De hele familie stuurt al voor hij weg is kaartjes, om zeker te zijn dat ze op tijd aankomen. Zelf heeft hij ook kaartjes bij, in enveloppen waarop zijn mama alvast de adressen heeft geschreven. Op dode momenten, als de heimwee een beetje de kop opsteekt, schrijft hij ze vol. Hij vertelt dat de spullen van de leiding nat zijn geworden. En dat ze ‘gewone brood’ hebben gegeten. Dat lijkt mij op het eerste gezicht niet iets om over naar huis te schrijven. Maar als ik even nadenk, besef ik dat hij ‘gewonnen brood’ bedoelt, dus toch wel een lekkernij. Hij tekent nog een paar mannetjes op het kaartje en sluit af met ‘dag oma en opa, groetjes van X’. Zijn meter bedankt hij voor het ‘hartelijk onvangen’ briefje en hij antwoordt achter elkaar op al haar vragen.

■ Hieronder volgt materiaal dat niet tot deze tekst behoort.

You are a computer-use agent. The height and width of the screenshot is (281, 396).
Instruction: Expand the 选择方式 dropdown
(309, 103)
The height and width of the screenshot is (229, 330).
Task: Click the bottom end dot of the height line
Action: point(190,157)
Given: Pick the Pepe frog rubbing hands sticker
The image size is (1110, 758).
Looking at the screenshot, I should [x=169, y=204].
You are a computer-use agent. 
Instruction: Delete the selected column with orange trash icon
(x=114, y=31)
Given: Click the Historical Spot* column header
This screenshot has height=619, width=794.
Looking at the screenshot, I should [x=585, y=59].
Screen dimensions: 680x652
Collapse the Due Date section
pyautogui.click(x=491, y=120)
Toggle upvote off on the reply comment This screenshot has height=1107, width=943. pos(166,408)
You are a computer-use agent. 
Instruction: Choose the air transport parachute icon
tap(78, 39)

Als hij thuiskomt, met een tas vol vuile was die ook na een wasbeurt nog niet fris ruikt, lijkt hij gegroeid. Zijn armen zijn langer en gespierder dan ik me herinner. En zijn lach is zelfverzekerder. Met plezier naai ik de ‘kampbadge’ op zijn Chirohemd.

Dat Chirokamp zal een vaste waarde van elke volgende zomervakantie worden. Zijn hemd, dat nu nog ruim zit, zal te klein worden en vervangen worden door een groter exemplaar. Met plezier zal ik de oude badges eraf halen en op het nieuwe hemd naaien. Elk hemd zal voller staan dan het vorige. Zoals zijn leven alsmaar voller wordt. Dat is groeien.